Ölçek ekonomisinin erişebilirliği ile küçük ve orta ölçek yapının esneklik ihtiyacı: Hız ve esneklik çağında bütün yapıların çözüldüğünü ve yeniden örüldüğünü yaşayarak öğreniyoruz. Yeni yapılanmada çok belirgin bir gelişme doğrultusu var: Ölçek ekonomisinin erişebilirliği ile küçük ve orta ölçek yapının esneklik ve hızını dengeleyen toplumlar hızla hem kendi kaynaklarını hem de dış kaynakları etkin biçimde kullanarak, hızla gelişmiş ülkeler arasına katılabiliyor.
Türkiye çok yaygın bir küçük ölçekli yapıya sahip…Finlandiya ve Güney Kore örneğinde olduğu gibi, sadece çok büyüklerin ekonomiye egemen olduğu bir yapıdan uzak… Bizim vasatlıktan uzaklaşarak gelişmişler arasına katılmamız için hızla küresel pazarlara erişebilirliği olan ve ölçek ekonomisi nimetlerinden yararlanan “piyasa yapıcısı kuruluş” sayısını artırmamız; küçük ve orta ölçeğin esnekliklerinden de sonuna kadar yararlanmamız gerekiyor.
Vasatlıktan kurtulabilmemiz için eğilimlerin fırsat ve tehlikelerini öngörmek kadar, kendi olanak ve kısıtlarımızı nesnel biçimde tanımlamış olmak da gerekir. Şimdi güncel görev, fırsat ve tehlikeler ile kendi olanak ve kısıtlarımız arasında denge kurarak ilerleme olmalıdır.

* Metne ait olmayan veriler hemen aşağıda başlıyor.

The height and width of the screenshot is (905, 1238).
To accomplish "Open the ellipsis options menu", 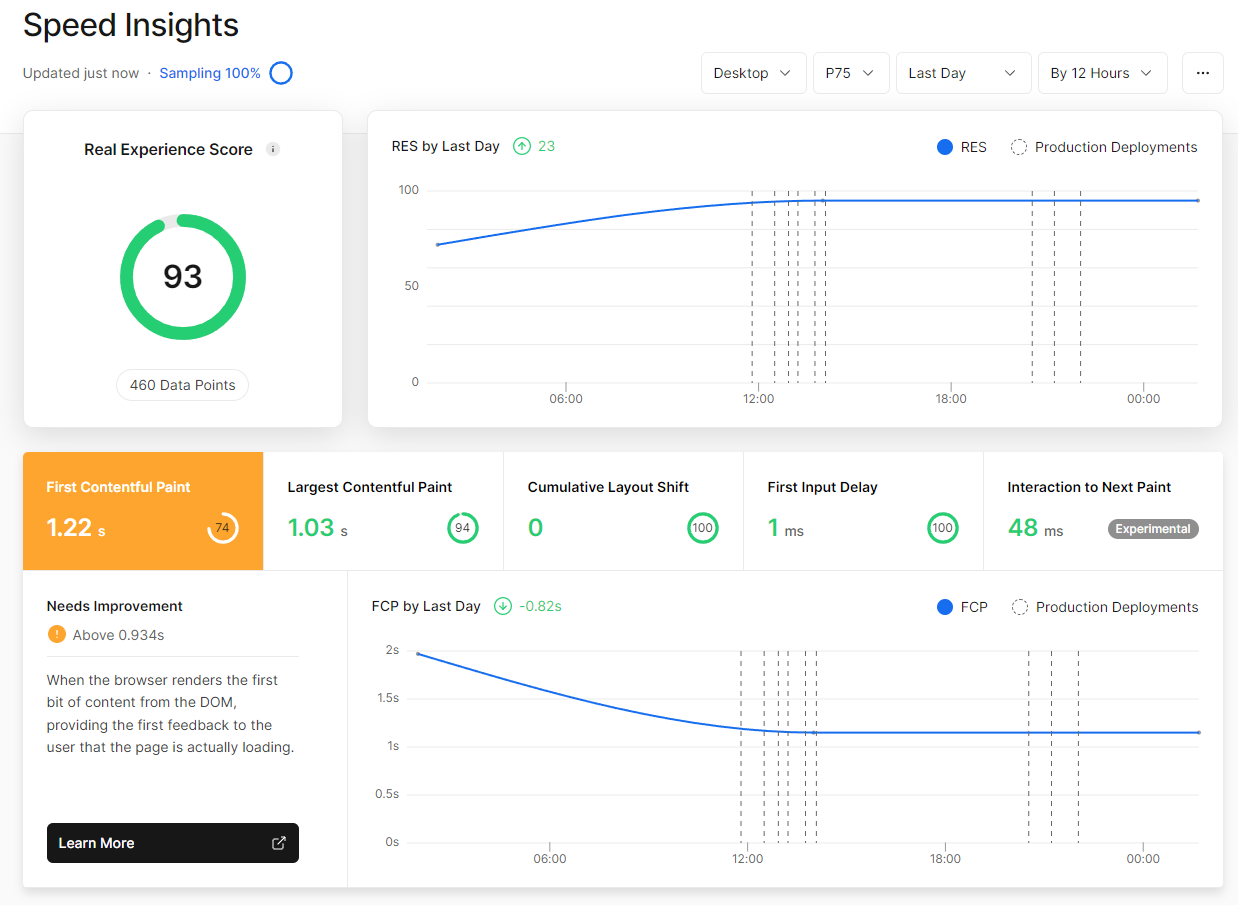I will click(1202, 72).

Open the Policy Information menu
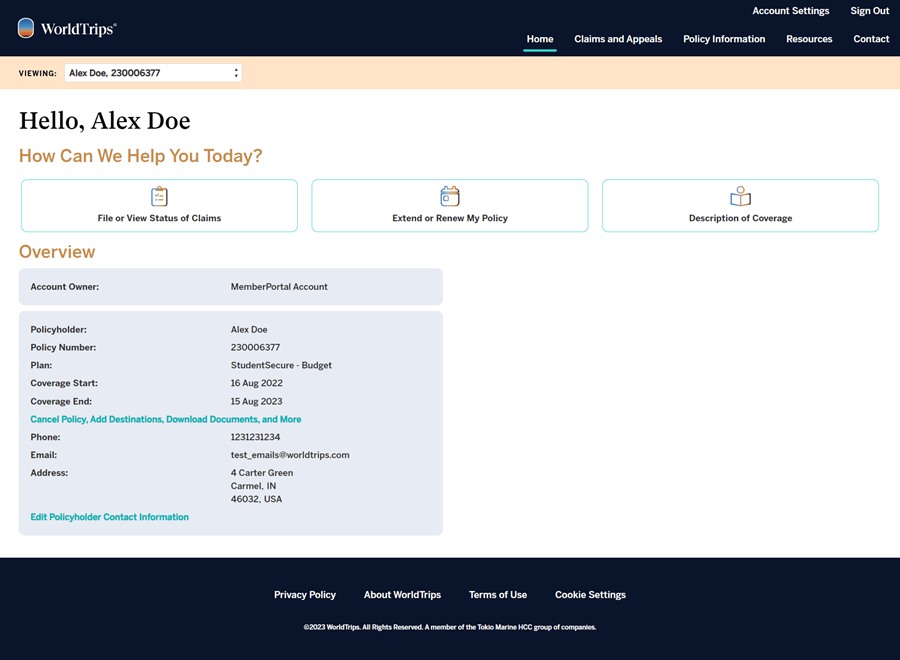pos(724,39)
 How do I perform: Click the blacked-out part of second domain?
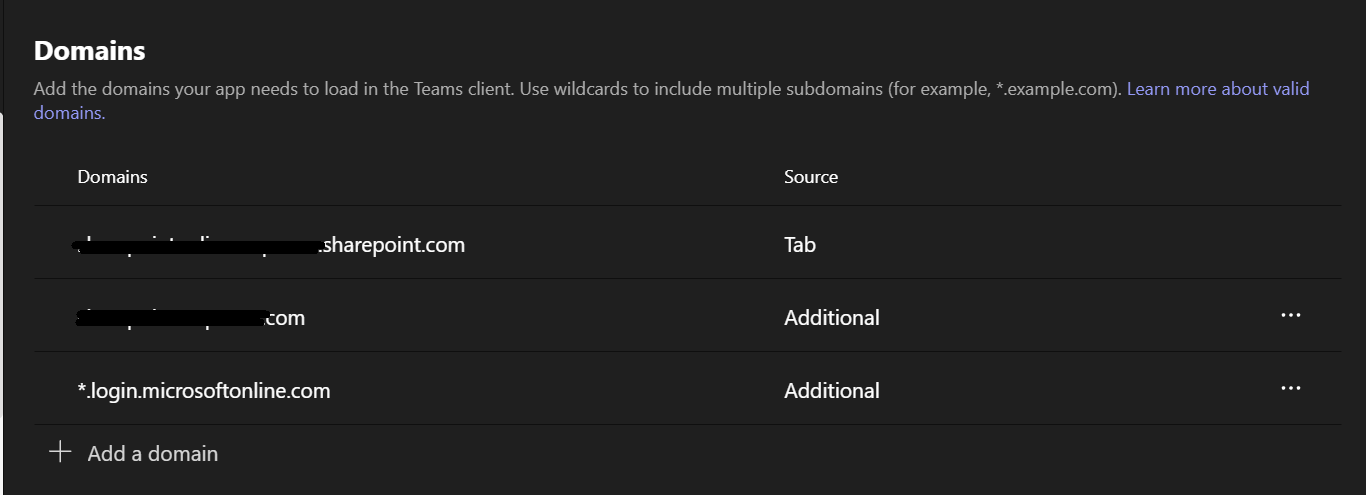172,318
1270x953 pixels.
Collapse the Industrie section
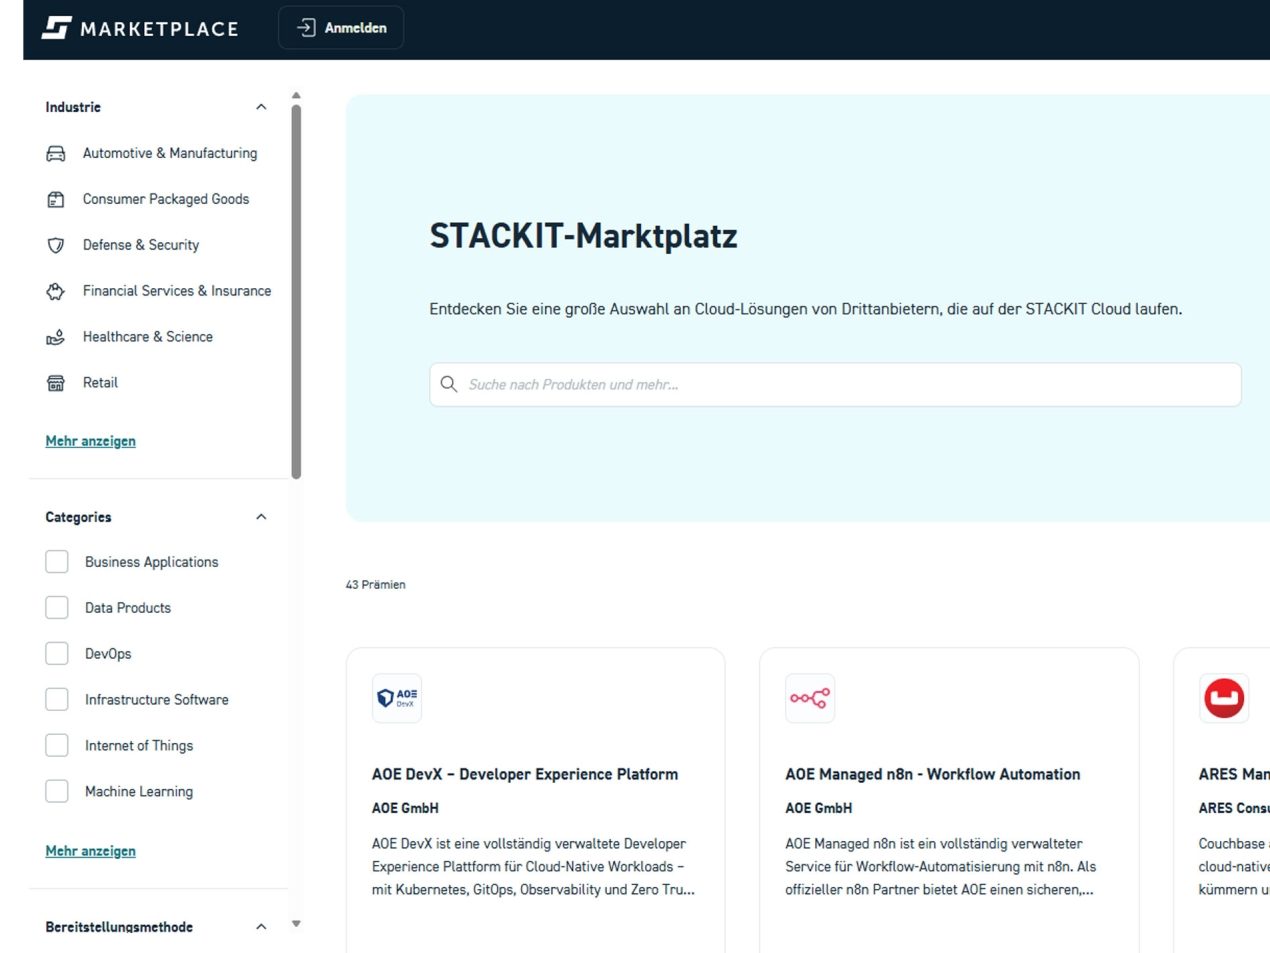click(x=260, y=107)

Rekabet edebilir teknoloji ve yönetişim anlayışı: Sadece yapıları oluşturmamız yeterli olmaz, o yapıların içine hayat doldurarak vasatlığı aşabiliriz. Yapılara hayat kazandırabilmemiz uygun işgücü kadar uygun teknoloji de gerektirir. Uygun yapılar, uygun işgücü, uygun teknoloji vasatlığı aşmanın bileşenleridir ama, eksiklidir; onları yeterli bir “yönetişim anlayışı” ile pekiştirmemiz de gerekir.
Analitik 1.0 den Analitik 2.0’e ve Analitik 3.0 yöneliş: Çağımızı yönlendiren karşılıklı-bağımlılık ilişkilerinin ulaştığı son nokta analitik ihtiyacıdır. Yaygın biçimde tartışıldığı gibi, bir toplumun kuruluş ve kurumları “alışkanlıktan analize geçmiş” ise, insanlar iş yaparken verileri derliyor; analiz ediyor, verilerin nesnel göstergelerine dayalı karar üretiyorsa “analitik 1.0 aşamasını” içselleştirmiştir.
Dönüp küresel piyasalara baktığımızda, birçok toplumun “analitik 2.0” aşamasına geçtiklerini gözlüyoruz. Bilgi teknolojilerinin yarattığı “büyük veri” günümüzün yadsınamaz bir gerçeği. Büyük veri bize veriye ulaşma fırsatları yaratıyor ama, uygun yöntemlerle verileri kirlikten ve sapmalardan ayıklamazsak, veriyi enformasyona ve enformasyonu bilgiye dönüştürmemiz ,bilgiye de sezgilerimizi katarak işimizi kolaylaştıran “anlama derinliğine” ulaştırmamız mümkün olmuyor. Bütün bu işlemleri “ Büyük Verinin Ehlileştirilmesi Süreci” olarak tanımlıyoruz. Bireyler, kuruluşlar ve kurumları olarak, analizle yönetim aşaması olan “Analitik 1.0” ı aşarak, “Analitik 2.0”aşamasına geçememişsek, vasatlığı aşamayız… “Analitik 3.0” ise bilgileri ürünler içine sindirerek, rakiplerimizden bir adım öne geçen ve farklılık yaratan bir noktaya ulaşma olarak açıklanıyor.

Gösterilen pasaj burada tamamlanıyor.